▶ _The problem_
This task calls for copying each line below that contains "resolution".

▶ _Entries shown_

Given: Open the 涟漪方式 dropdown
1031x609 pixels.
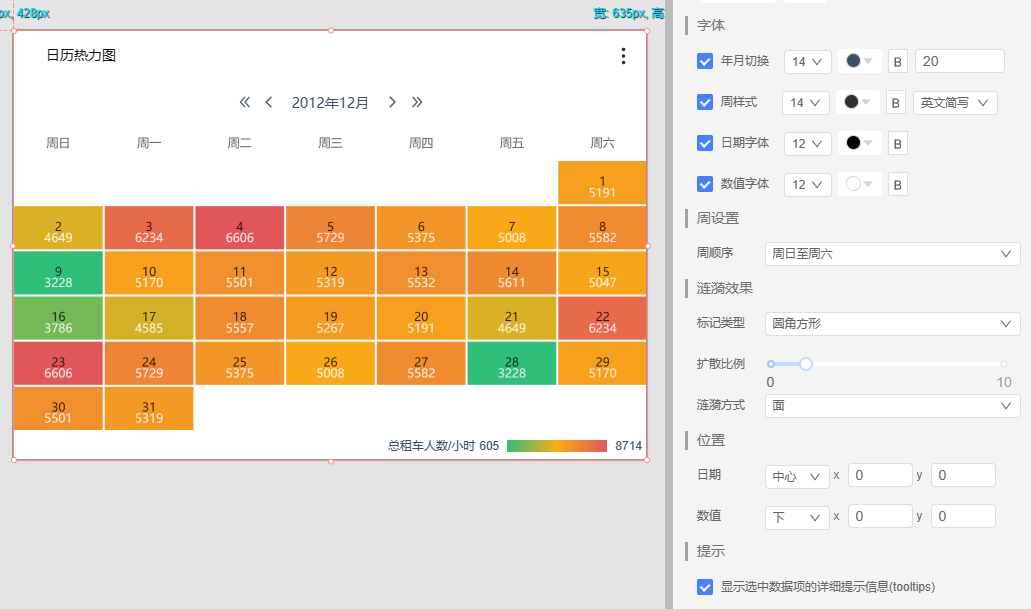Looking at the screenshot, I should tap(892, 406).
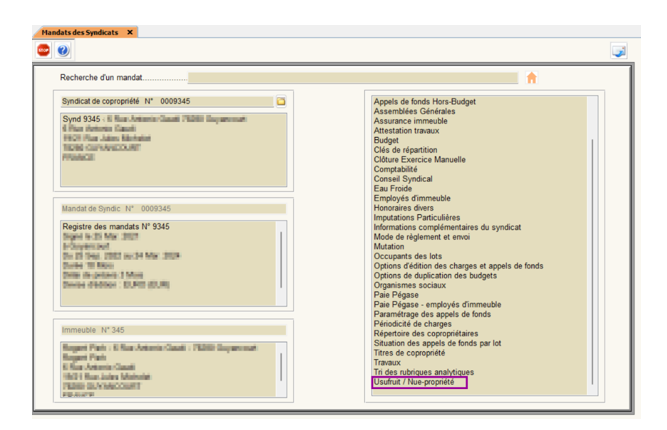Viewport: 667px width, 430px height.
Task: Select the Mandats des Syndicats tab
Action: pyautogui.click(x=79, y=32)
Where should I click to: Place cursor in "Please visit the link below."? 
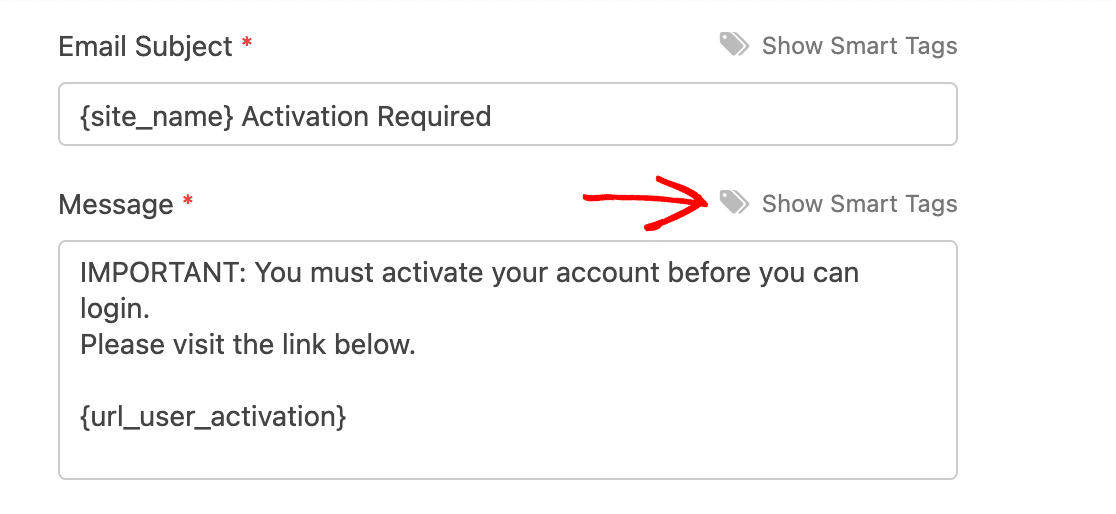tap(247, 346)
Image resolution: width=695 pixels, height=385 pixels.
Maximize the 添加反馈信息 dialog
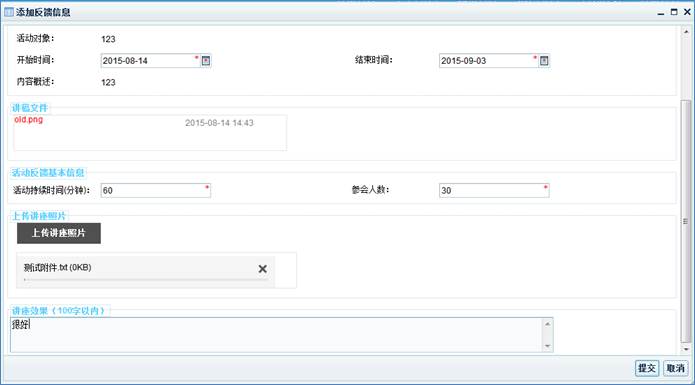pos(674,12)
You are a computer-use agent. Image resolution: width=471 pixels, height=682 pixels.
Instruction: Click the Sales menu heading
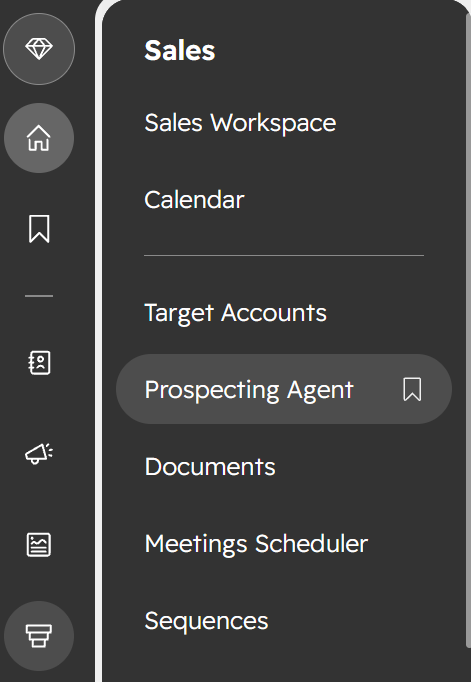click(x=180, y=50)
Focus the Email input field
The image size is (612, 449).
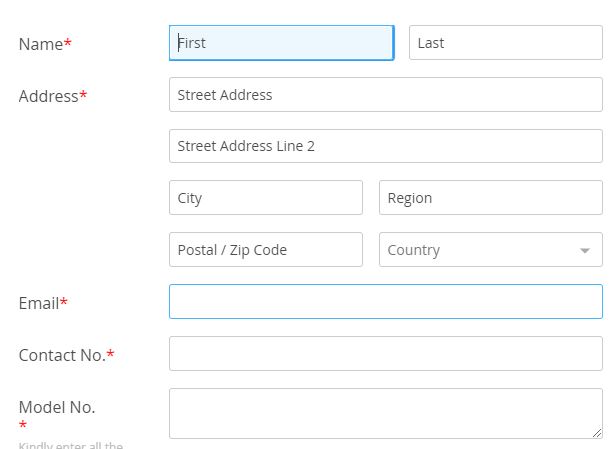click(385, 302)
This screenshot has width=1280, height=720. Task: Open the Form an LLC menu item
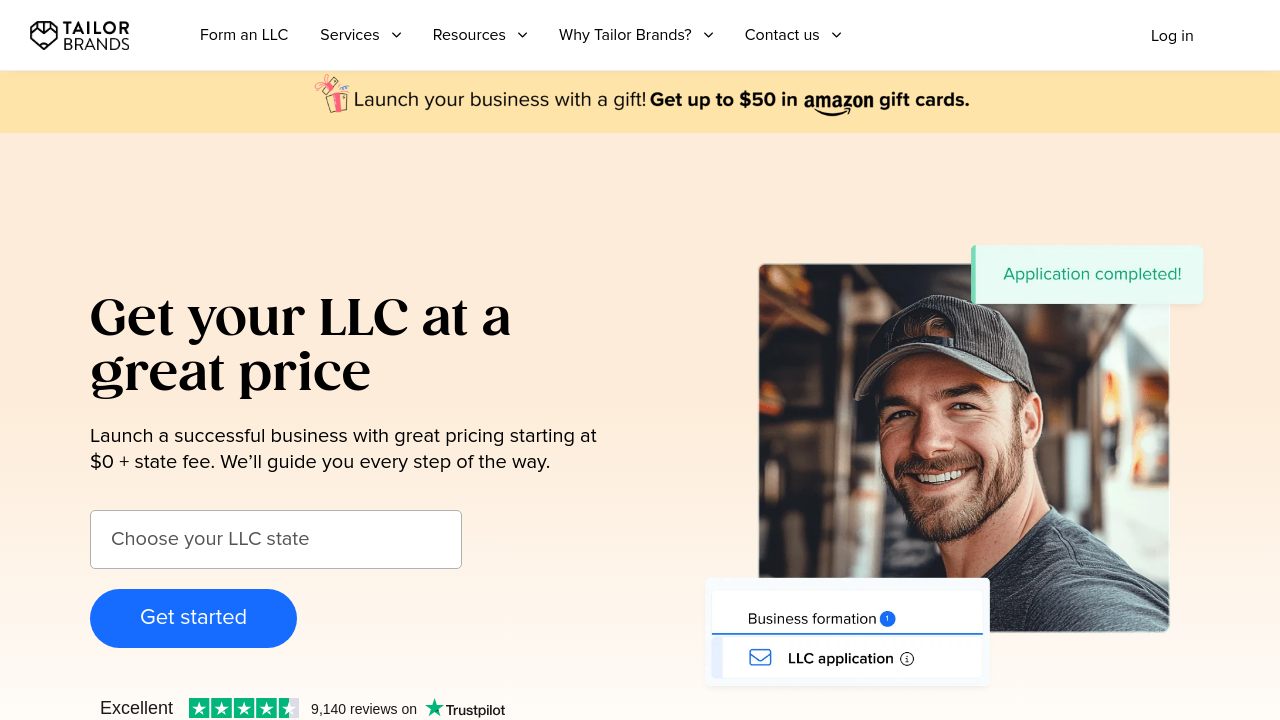[x=244, y=35]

▶ _Result for this task_
Image resolution: width=695 pixels, height=385 pixels.
You are a computer-use agent. Image resolution: width=471 pixels, height=682 pixels.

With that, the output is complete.